Text under study.
═══

Map matching is the problem of how to match recorded geographic coordinates to a logical model of the real world, typically using some form of Geographic Information System. The most common approach is to take recorded, serial location points (e.g. from GPS) and relate them to edges in an existing street graph (network), usually in a sorted list representing the travel of a user or vehicle. Matching observations to a logical model in this way has applications in satellites navigation, GPS tracking of freight, and transportation engineering.

Map matching algorithms can be divided in real-time and offline algorithms. Real-time algorithms associate the position during the recording process to the road network. Offline algorithms are used after the data is recorded and are then matched to the road network. Real-time applications can only calculate based upon the points prior to a given time (as opposed to those of a whole journey), but are intended to be used in 'live' environments. This brings a compromise of performance over accuracy. Offline applications can consider all points and so can tolerate slower performance in favour of accuracy. However, the defects on low accuracy can be reduced due to integration of spatio-temporal proximity and improved weighted circle algorithms.

== Examples and use cases ==
Uses for map-matching algorithms range from the immediate and practical, such as applications designed for guiding travellers, to the analytical, such as generating detailed inputs for traffic analysis models and the like.

Probably the most common use of map-matching is where a traveller has some mobile computer giving him or her directions across a street network. In order to give accurate directions, the device must know exactly where in the street network the user is. A GPS location has positional error though, so picking the nearest street segment and routing from there will likely not work. Instead, the history of locations reported by the GPS can be used to guess a plausible route and infer the current location more accurately.

Other uses, more analytical in nature, include:
- extracting traffic flow information from vehicle GPS tracks
- associating user-reported attributes with a street
- automatically infer turn restrictions based on an analysis of multiple GPS tracks

There are other examples and this subject is still undergoing active research and development.

═══

(Pixel coordinate grounding data)
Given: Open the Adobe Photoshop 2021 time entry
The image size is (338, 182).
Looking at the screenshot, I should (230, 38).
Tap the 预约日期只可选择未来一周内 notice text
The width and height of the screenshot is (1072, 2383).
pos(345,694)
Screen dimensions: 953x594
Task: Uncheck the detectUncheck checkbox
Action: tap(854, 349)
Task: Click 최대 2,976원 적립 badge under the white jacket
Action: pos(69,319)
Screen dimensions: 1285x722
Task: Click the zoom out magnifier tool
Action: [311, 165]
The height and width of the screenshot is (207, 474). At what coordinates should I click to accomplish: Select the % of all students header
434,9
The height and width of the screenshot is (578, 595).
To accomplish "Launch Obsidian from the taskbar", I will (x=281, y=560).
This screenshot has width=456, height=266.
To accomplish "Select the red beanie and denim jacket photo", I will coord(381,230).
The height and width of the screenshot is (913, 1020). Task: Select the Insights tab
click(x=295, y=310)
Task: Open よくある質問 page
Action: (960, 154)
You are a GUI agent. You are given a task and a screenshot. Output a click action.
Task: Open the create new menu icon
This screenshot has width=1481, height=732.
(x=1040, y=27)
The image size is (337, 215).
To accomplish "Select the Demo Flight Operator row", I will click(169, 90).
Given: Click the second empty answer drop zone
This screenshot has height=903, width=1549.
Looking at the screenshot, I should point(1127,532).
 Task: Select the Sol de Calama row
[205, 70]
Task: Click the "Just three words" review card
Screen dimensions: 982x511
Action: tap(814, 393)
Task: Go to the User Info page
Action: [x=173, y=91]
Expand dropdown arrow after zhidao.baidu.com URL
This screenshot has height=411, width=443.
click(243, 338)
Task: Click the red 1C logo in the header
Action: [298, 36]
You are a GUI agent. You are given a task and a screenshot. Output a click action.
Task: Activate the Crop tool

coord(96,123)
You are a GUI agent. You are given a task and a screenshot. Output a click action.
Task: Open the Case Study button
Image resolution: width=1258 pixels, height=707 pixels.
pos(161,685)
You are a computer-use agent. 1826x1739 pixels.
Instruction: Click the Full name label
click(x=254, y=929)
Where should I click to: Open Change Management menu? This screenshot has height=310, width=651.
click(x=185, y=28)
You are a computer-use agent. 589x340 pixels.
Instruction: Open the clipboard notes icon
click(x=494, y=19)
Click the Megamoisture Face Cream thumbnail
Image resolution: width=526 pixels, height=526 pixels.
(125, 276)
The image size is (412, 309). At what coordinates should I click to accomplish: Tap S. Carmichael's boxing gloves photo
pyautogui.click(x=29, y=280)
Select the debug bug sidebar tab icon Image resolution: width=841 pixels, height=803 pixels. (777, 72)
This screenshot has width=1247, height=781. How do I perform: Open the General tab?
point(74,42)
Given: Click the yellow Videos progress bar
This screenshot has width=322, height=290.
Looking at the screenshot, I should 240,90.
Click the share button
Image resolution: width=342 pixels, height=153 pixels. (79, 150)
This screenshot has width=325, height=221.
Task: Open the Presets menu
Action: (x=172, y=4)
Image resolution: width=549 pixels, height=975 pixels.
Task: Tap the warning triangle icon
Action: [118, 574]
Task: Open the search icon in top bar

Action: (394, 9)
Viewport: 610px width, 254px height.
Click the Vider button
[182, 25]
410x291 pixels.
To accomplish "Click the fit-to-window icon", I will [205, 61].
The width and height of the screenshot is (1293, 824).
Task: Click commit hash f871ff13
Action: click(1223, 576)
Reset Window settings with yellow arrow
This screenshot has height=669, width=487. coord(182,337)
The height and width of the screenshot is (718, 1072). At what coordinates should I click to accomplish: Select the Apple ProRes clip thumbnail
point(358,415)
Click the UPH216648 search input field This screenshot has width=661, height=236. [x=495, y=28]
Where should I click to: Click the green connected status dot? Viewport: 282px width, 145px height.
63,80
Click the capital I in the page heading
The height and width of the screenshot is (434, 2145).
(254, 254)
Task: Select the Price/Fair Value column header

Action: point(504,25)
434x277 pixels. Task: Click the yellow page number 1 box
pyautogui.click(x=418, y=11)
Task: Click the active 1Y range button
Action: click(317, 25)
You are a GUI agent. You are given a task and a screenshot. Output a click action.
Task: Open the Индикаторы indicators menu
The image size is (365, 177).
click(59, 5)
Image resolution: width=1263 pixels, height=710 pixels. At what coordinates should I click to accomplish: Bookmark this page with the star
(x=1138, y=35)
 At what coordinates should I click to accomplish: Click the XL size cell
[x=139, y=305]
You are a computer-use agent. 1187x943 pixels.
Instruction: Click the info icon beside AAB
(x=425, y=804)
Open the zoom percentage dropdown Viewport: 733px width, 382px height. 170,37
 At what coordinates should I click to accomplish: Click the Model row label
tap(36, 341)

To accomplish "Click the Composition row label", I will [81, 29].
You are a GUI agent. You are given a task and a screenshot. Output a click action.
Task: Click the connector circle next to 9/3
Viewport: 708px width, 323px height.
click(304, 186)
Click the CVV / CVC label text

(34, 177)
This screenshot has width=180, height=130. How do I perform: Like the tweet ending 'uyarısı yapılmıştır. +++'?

═══

Assigned task 1.
Decide whether each statement agrees with the text on map matching, and give yes or no with the deciding words from that text quoted: (a) offline map-matching applications can take every point into account; (b) routing from the street segment nearest a GPS location will likely work; (c) map matching is presented as a settled subject with no ongoing research.
Assigned task 2.
Write the next part of the text on map matching, starting after its last sentence.
The entries are not needed for any of the tasks.

Task answer 1.
(a) Yes: "Offline applications can consider all points and so can tolerate slower performance in favour of accuracy."
(b) No: "picking the nearest street segment and routing from there will likely not work."
(c) No: "this subject is still undergoing active research and development."

Task answer 2.
== Approaches ==

=== Geometric approach ===
The earliest approached to solve the map matching problem based on similarity between points' curve and the road curve.

=== Topological approach ===
Topological map matching aligns GPS points with a road network by considering the connectivity and relationships between road segments. It accounts for the structure of the network, path constraints, and the sequence of GPS points to provide accurate and realistic route matching, especially in complex environments.

=== Advanced approach ===
Advanced map-matching algorithms, including those based on Fuzzy Logic, Hidden Markov Models (HMM), and Kalman filters, significantly enhance the accuracy of GPS point location estimation. However, achieving this level of precision often requires substantial processing time.

=== Hidden Markov Models ===
Map matching is described as a hidden Markov model where emission probability is a confidence of a point to belong a single segment, and the transition probability is presented as possibility of a point to move from one segment to another within a given time.

== Implementation ==
Map matching is implemented in a variety of programs, including the open-source GraphHopper and Open Source Routing Machine routing engines. It is also included in a variety of proprietary programs and mapping/routing applications.